An amalgamation of pop culture from the last several decades, OASIS is engineered to be inoffensive and virtually perfect. When its creator dies, he leaves behind a treasure hunt leading to the OASIS’ total control — a vast economic and cultural resource waiting to be harnessed. (Think if Willy Wonka decided to get into coding instead of confectionery and you’re about halfway there.) The film evokes a classic Spielbergian air in parts, but it ultimately feels pointless — a blind worship of the popular culture that permeates our lives instead of an investigation of its ubiquity.

“Ready Player One” follows protagonist Wade Watts (Tye Sheridan) as he embarks on a final quest created by the game’s creator (an oddly cast Mark Rylance) to determine who gets control of the OASIS upon his death. Standing in Watts’ way is Sorrento (Ben Mendelsohn) who wants to win control of OASIS for its great economic potential. It’s standard fare from here on out, with the story unfolding in predictable but competently crafted scene after scene of sugary CGI.

References are tossed out casually with the same aplomb that describes a good meal. However, it’s the film’s reliance on these references in lieu of actual narrative and character development, in addition to its seemingly obstinate adherence to their inherent cultural worth, is where the film first runs astray.

Make no mistake, the film is fun sometimes — there’s a certain thrill in watching the confluence of these seemingly disparate intellectual properties, but after the initial shock of seeing so many different things on screen, the references become more of a burden than a boon. There’s a certain hollowness to the film that seeps through the narrative.

The romance between Watts’ and his love interest is rushed and feels completely unearned, even after the film makes some insightful points about the nature of their relationship. The artificiality of it all is a hurdle the film can’t overcome. It tries to use pop culture as a substitute for actually contributing something to that culture, as if winking and grinning at the audience in a sycophantic head-nod is enough of a reason to sweep its poor script and thinly drawn characters aside.

While the film’s action scenes are its strong suit, getting from scene to scene is where the film starts to fall apart. It’s here, in the connective tissue, where the clichéd story rears its head. Jumping from clue to clue, each story beat seems to have been lifted from a better film or book “Ready Player One” is referencing. It’s an unusual problem to have, one that the author thought due deference might avoid, but the result is still bland storytelling.
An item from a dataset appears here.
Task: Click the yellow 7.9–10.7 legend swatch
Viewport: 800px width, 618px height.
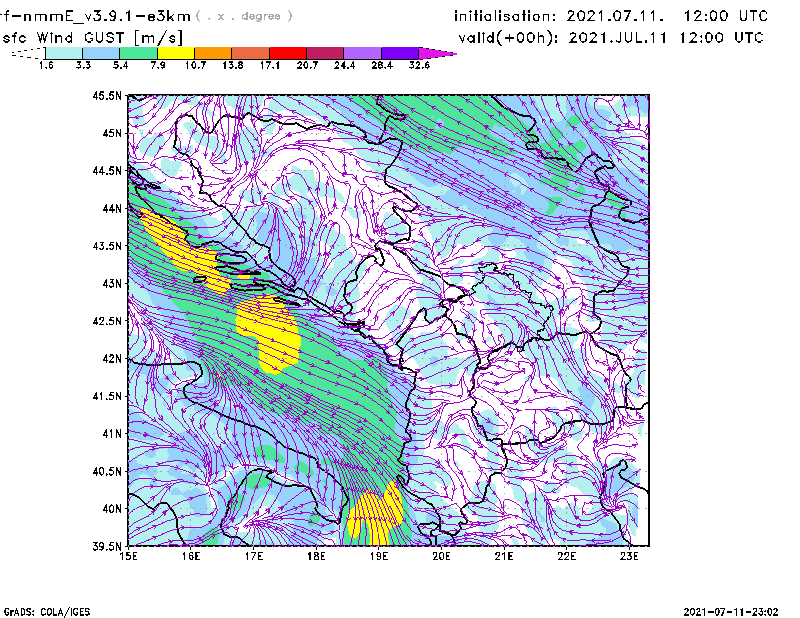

To his credit, Spielberg finds pieces of a film in here, from the strained relationship Watts’ has with his aunt and her boyfriend or the familial sense of camaraderie Watts’ feels with his online cohorts, but these moments are few and far between. However, it’s the blind worship of the pop culture that the screenwriters so transparently love that leaves the bad taste in my mouth. There’s nothing wrong with loving popular culture, or culture in general — I suffer from this same problem. But, when given the opportunity to ask how that culture operates within the context of our lives, especially in this age of inter-connectivity and social media, it seems like a missed opportunity to just wax on about how “great” it is.

What even determines what makes certain pieces of pop culture “great?” Why did the world latch onto “Stranger Things” and not some other Netflix series? (I assume nostalgia has a starring role to play in this decision.) Nostalgia is a potent drug, one that makes the past seem more powerful and pertinent than it actually is. “Ready Player One” fully taps into this reservoir of strong emotion, (the nice thing about nostalgia in storytelling is that it does the bulk of the emotional heavy lifting for the author without requiring much skill or talent from the author) but it’s ultimately a dangerous and deadly trap. If only “Ready Player One” didn’t fall for it.